How sauna bathing affects the brain remains unclear.
- It is not known whether it is due to a specific physical effect or, for example, whether the activity, which is perceived as enjoyable, “simply prevents or delays the development of memory problems,” Laukkanen explains.
- Sauna provides exercise for the heart
A sauna is good for the heart. It increases heart rate variation and boosts heart function.
- The heart rate increases up to 120-150 beats per minute during sauna bathing, which is similar to low to moderate endurance exercise in terms of circulatory stress,” says Laukkanen.
Sauna bathing makes the blood circulate more efficiently and improves the elasticity of blood vessels. It is also known to lower blood pressure and reduce the risk of coronary heart disease.
- Studies show that people who take saunas more often have fewer cerebral infarctions,” says Laukkanen.
Regular sauna-goers are even less likely to die from cardiovascular disease than those who take a sauna infrequently.
- Those who took a sauna 4-7 times a week had the lowest risk compared to those who took a sauna less often,” says Laukkanen.
3. Relief from muscle pain
- Relief from muscle pain
A jogging sauna after a workout? Not a bad idea, as the relaxing heat of a sauna can ease muscle pain and tension.
In some cases, saunas have also been known to help relieve headaches, rheumatic pain, and fibromyalgia pain syndrome, for example.
- However, you should be careful with these, as sometimes the heat can even make the pain worse,” says Laukkanen.
- Boost your resistance
If you want to keep the flu at bay, in addition to taking vitamins and washing your hands, you can also benefit from a sauna.
- People who sauna more often have fewer flu symptoms and their inflammation levels are slightly lower
- There are also fewer cases of lung-related inflammatory diseases such as chronic bronchitis, pneumonia and even asthma among people who take a sauna.
It is not yet clear whether sauna bathing alone is the cause of improved immunity or whether other lifestyle factors also play a role.
- Help for skin problems
Contrary to what one might think, it is known that sauna bathing does not dry out the skin, but on the contrary, it improves the skin’s permeability so that it does not dry out.
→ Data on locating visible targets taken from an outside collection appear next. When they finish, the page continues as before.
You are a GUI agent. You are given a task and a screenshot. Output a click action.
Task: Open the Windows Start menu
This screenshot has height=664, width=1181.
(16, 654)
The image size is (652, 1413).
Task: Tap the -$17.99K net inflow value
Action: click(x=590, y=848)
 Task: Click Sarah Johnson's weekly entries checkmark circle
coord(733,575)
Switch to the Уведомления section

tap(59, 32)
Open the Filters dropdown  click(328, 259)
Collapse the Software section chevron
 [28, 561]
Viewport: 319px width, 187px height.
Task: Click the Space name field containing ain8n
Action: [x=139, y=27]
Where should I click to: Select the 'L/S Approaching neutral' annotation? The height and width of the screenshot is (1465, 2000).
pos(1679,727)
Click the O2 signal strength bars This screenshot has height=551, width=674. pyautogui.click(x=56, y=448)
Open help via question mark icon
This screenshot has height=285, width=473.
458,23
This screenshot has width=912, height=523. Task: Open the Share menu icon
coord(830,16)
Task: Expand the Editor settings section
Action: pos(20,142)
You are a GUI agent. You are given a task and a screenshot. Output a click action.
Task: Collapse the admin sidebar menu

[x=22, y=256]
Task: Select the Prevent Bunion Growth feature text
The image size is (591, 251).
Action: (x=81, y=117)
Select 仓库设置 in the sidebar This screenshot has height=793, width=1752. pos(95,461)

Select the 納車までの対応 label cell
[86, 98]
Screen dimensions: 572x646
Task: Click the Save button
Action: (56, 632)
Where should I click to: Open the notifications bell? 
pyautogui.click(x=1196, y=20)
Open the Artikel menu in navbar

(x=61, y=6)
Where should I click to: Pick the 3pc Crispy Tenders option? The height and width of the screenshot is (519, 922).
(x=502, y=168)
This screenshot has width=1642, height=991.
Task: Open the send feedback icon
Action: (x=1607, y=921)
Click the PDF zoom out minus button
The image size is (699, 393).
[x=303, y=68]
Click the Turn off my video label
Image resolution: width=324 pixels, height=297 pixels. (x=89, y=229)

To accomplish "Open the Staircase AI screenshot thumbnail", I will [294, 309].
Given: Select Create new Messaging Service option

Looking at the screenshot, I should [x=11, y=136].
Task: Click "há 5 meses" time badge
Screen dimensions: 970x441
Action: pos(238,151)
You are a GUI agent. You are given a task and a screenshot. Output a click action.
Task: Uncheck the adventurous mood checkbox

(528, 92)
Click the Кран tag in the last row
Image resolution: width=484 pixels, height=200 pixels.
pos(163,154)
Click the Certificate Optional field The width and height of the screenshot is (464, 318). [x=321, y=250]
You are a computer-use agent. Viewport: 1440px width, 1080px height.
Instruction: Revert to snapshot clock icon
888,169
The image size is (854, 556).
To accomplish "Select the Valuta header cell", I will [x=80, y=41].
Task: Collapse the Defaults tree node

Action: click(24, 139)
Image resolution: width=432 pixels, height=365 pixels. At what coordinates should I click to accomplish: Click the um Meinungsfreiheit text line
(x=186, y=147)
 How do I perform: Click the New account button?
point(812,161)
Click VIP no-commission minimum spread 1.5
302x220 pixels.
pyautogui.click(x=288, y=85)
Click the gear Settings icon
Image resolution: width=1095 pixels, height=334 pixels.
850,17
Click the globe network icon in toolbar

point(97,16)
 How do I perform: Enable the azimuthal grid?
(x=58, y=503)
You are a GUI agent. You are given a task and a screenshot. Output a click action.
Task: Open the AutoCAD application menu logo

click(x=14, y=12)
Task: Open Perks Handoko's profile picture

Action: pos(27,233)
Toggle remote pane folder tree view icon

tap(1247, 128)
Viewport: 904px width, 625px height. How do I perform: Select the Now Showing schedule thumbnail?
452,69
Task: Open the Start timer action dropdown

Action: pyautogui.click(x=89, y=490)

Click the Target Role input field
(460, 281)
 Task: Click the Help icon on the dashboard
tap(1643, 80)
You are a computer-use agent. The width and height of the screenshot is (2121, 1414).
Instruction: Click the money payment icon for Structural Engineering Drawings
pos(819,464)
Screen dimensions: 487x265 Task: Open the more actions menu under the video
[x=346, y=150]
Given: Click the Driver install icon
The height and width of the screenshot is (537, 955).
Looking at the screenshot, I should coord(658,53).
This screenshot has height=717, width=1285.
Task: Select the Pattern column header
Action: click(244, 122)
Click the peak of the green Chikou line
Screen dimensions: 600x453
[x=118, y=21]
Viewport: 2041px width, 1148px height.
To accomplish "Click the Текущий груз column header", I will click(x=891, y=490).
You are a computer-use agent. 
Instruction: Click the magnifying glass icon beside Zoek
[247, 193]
There is as yet no conclusive evidence that saunas help with skin problems, but they are good for the skin.
- For example, people with psoriasis have found that saunas have helped with their skin problems,” says Laukkanen.
- Vitality and joie de vivre
A sauna makes you feel good and relaxed – as anyone who enjoys a sauna knows.
- Scientifically, relaxation is difficult to prove, but as the heart rate increases, it indirectly indicates that the autonomic nervous system of the heart is working better and the body is relaxing,” says Laukkanen.
- Relaxation may well be a significant factor behind many of the health benefits of sauna bathing, he says.
The perceived quality of life may also improve if you take a sauna regularly. However, Laukkanen points out that it is not certain whether sauna bathing is a cause or a consequence.
Sauna bathing is suitable for almost everyone
There are few barriers to taking a sauna.
- In general, even chronically ill people can take a sauna, as long as the illness is well managed. Sometimes, however, obstacles can include severe heart failure, low blood pressure, unstable chest pain or other serious illnesses,” says Laukkanen.
If you are unsure about the suitability of sauna bathing for your condition, it is best to seek confirmation from your doctor.